Chuck us some info, everything you got.. make it worth the drive


----------



## Pwinkie03 (Oct 21, 2011)

:gasp: would love some more info please  especially seeing as I live in Dagenham... :whistling2:

Thanks! Louise


----------



## LuLu (Aug 13, 2011)

*Yeah some more info would be great!  *


----------



## roidie (Mar 2, 2012)

*Info*

Are pleased to announce their Reptile Meeting 
_TO BE HELD AT A NEW LOCATION._
Saturday 12th May 2012
AT
Castle Green Sports Centre
Gale Street
Dagenham, Essex
RM9 4UN
Café on site
Doors Open 10am to 3pm.
Featuring over 100+ Tables.
*You Do Not Have To Be a Member to Book a Table OR Attend the Show*
Private Breeders Selling *Captive Bred *Livestock
Commercial Traders Selling Live foods & Equipment
Ample *Free* Car Parking For All.
Entry Fees £2-50 Adults.
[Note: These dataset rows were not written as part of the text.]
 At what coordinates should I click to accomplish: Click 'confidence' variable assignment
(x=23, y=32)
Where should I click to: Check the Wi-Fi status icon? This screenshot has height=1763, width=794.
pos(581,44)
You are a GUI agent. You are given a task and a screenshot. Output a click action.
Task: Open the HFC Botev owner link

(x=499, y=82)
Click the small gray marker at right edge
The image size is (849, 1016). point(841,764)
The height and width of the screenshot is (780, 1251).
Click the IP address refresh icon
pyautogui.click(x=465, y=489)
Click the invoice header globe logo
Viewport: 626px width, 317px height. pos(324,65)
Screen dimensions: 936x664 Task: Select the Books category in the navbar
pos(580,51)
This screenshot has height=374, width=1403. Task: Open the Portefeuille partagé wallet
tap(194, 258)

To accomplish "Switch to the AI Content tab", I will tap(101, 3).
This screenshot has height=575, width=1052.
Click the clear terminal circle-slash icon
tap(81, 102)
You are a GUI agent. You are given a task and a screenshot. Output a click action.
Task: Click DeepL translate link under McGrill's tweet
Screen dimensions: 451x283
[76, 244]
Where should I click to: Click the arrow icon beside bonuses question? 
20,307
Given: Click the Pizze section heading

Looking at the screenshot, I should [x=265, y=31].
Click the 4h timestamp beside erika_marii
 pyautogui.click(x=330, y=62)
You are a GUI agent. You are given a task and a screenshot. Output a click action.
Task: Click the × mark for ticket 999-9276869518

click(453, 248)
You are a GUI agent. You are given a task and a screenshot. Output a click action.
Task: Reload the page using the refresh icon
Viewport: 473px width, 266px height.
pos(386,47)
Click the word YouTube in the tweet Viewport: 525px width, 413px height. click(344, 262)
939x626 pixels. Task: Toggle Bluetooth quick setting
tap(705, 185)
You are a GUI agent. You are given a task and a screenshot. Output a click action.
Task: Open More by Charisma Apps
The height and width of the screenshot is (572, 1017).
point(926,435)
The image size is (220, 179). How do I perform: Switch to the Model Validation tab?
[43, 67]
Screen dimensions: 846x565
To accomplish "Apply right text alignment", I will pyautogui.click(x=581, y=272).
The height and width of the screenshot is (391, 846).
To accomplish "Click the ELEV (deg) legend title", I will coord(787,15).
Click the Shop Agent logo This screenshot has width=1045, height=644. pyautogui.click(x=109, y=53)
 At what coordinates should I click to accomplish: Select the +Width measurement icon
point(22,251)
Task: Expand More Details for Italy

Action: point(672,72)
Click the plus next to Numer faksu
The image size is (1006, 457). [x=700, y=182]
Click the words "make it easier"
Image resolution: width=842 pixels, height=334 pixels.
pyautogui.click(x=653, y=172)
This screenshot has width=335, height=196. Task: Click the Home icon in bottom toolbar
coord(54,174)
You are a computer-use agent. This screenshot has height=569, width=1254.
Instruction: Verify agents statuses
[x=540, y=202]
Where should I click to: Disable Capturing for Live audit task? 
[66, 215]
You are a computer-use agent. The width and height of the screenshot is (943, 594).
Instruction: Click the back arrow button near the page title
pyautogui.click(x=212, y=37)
Children £1.00.For Information on Table Availability 
E-Mail *[email protected]*​


----------



## roidie (Mar 2, 2012)

*Info*

Are pleased to announce their Reptile Meeting 
_TO BE HELD AT A NEW LOCATION._
Saturday 12th May 2012
AT
Castle Green Sports Centre
Gale Street
Dagenham, Essex
RM9 4UN
Café on site
Doors Open 10am to 3pm.
Featuring over 100+ Tables.
*You Do Not Have To Be a Member to Book a Table OR Attend the Show*
Private Breeders Selling *Captive Bred *Livestock
Commercial Traders Selling Live foods & Equipment
Ample *Free* Car Parking For All.
Entry Fees £2-50 Adults. Children £1.00.For Information on Table Availability 
E-Mail *[email protected]*​


----------



## gunner0788 (Mar 26, 2008)

Wat species of turtles are goin to be there


----------



## roidie (Mar 2, 2012)

*Not Sure*

I am not entirely sure but email *[email protected]*


----------



## gunner0788 (Mar 26, 2008)

Thanks i have emailed them.


----------



## zekee (Sep 14, 2011)

When you know what chelonia will be there please share with us.


----------



## purplepixie (Mar 8, 2006)

zekee said:


> When you know what chelonia will be there please share with us.


 
Having been to a couple of local reptile shows, they generally dont have tortoises. Or just one species. Mostly snakes, lizards and varied beetles etc.


----------



## ophidianman (Sep 5, 2008)

roidie said:


> Hello reptile community I would just like to inform you all that there will be a reptile expo/show in Dagenham on the 12th of May If you would like any more information comment bellow!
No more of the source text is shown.